The proprietor himself, however, looked with such coolness and indifference on the decoration of his apartment that one might think he asked with his eyes, "Who brought you here and set you up?" As the result of such an indifferent manner of regarding his possessions, and perhaps of the still more indifferent attitude of Oblómof's servant Zakhár, the appearance of the room, if it were examined rather more critically, was amazing because of the neglect and carelessness which held sway there. On the walls, around the pictures, spiders' webs, loaded with dust, hung like festoons; the mirrors, instead of reflecting objects, would have served better as tablets for scribbling memoranda in the dust that covered them. The rugs were rags. On the sofa lay a forgotten towel; on the table you would generally find in the morning a plate or two with the remains of the evening meal, the salt-cellar, gnawed bones, and crusts of bread. Were it not for these plates, and the pipe half smoked out and flung down on the bed, or even the master himself stretched out on it, it might easily have been supposed that the room was uninhabited, it was so dusty, so lacking in all traces of human care. On the étagères, to be sure, lay two or three opened books or a crumpled newspaper; on the bureau stood an inkstand with pens; but the pages where the books were open were covered thick with dust and had turned yellow, evidently long ago thrown aside; the date of the newspaper was long past; and if any one had dipped a pen into the inkstand it would have started forth only a frightened, buzzing fly!

Ílya Ílyitch was awake, contrary to his ordinary custom, very early,—at eight o'clock. Some anxiety was preying on his mind. Over his face passed alternately now apprehension, now annoyance, now vexation. It was evident that an internal conflict had him in its throes, and his intellect had not as yet come to his aid.

The fact was that the evening before, Oblómof had received from the stárosta (steward) of his estate a letter filled with disagreeable tidings. It is not hard to guess what unpleasant details one's steward may write about: bad harvests, large arrearages, diminution in receipts, and the like. But although his stárosta had written his master almost precisely the same kind of letter the preceding year and the year before that, nevertheless this latest letter came upon him exactly the same, as a disagreeable surprise.

Was it not hard?—he was facing the necessity of considering the means of taking some measures!

However, it is proper to show how far Ílya Ílyitch was justified in feeling anxiety about his affairs.

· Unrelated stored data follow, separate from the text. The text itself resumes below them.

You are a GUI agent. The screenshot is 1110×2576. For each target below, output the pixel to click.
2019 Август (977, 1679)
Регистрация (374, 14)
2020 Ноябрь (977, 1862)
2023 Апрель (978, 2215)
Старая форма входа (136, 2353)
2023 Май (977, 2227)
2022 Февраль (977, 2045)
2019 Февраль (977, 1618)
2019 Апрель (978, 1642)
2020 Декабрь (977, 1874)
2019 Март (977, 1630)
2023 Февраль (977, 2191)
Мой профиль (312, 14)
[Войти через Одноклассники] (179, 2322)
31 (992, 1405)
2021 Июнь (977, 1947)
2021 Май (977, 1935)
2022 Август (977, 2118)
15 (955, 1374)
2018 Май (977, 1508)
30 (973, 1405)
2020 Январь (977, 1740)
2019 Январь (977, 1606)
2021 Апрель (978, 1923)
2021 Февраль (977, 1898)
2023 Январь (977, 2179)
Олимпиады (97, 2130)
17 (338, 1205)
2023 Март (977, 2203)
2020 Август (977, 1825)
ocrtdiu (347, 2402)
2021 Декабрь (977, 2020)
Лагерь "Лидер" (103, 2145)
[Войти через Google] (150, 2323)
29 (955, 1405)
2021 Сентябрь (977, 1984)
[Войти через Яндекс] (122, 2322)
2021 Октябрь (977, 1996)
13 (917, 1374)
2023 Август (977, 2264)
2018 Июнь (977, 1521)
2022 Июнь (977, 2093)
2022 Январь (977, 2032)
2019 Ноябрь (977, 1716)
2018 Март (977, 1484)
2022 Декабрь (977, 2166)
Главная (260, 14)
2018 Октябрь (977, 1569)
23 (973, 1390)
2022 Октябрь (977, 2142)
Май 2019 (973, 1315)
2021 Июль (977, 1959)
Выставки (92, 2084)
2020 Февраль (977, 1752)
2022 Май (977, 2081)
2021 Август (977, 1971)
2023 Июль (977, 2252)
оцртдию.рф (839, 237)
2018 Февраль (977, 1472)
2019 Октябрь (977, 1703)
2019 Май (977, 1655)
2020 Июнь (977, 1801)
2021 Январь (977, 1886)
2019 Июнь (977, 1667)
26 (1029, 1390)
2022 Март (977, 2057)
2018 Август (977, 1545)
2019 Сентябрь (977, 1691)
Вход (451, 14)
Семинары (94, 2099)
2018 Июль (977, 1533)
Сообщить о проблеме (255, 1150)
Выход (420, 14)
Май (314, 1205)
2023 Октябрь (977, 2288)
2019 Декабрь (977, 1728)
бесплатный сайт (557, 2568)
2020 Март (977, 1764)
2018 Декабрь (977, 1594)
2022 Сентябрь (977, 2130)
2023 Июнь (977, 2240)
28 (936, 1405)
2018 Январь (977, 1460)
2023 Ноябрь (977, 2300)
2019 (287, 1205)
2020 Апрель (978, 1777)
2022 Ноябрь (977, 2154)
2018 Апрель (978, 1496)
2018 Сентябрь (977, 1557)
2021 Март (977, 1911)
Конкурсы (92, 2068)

When he received the first letter of disagreeable tenor from his stárosta some years before, he was already contemplating a plan for a number of changes and improvements in the management of his property. This plan presupposed the introduction of various new economical and protectional measures; but the details of the scheme were still in embryo, and the stárosta's disagreeable letters were annually forthcoming, urging him to activity and really disturbing his peace of mind. Oblómof recognized the necessity of coming to some decision if he were to carry out his plan.

As soon as he woke he decided to get up, bathe, and after drinking his tea, to think the matter over carefully, then to write his letters; and in short, to act in this matter as was fitting. But for half an hour he had been still in bed tormenting himself with this proposition; but finally he came to the conclusion that he would still have time to do it after tea, and that he might drink his tea as usual in bed with all the more reason, because one can think even if one is lying down!

And so he did. After his tea he half sat up in bed, but did not entirely rise; glancing down at his slippers, he started to put his foot into one of them, but immediately drew it back into bed again.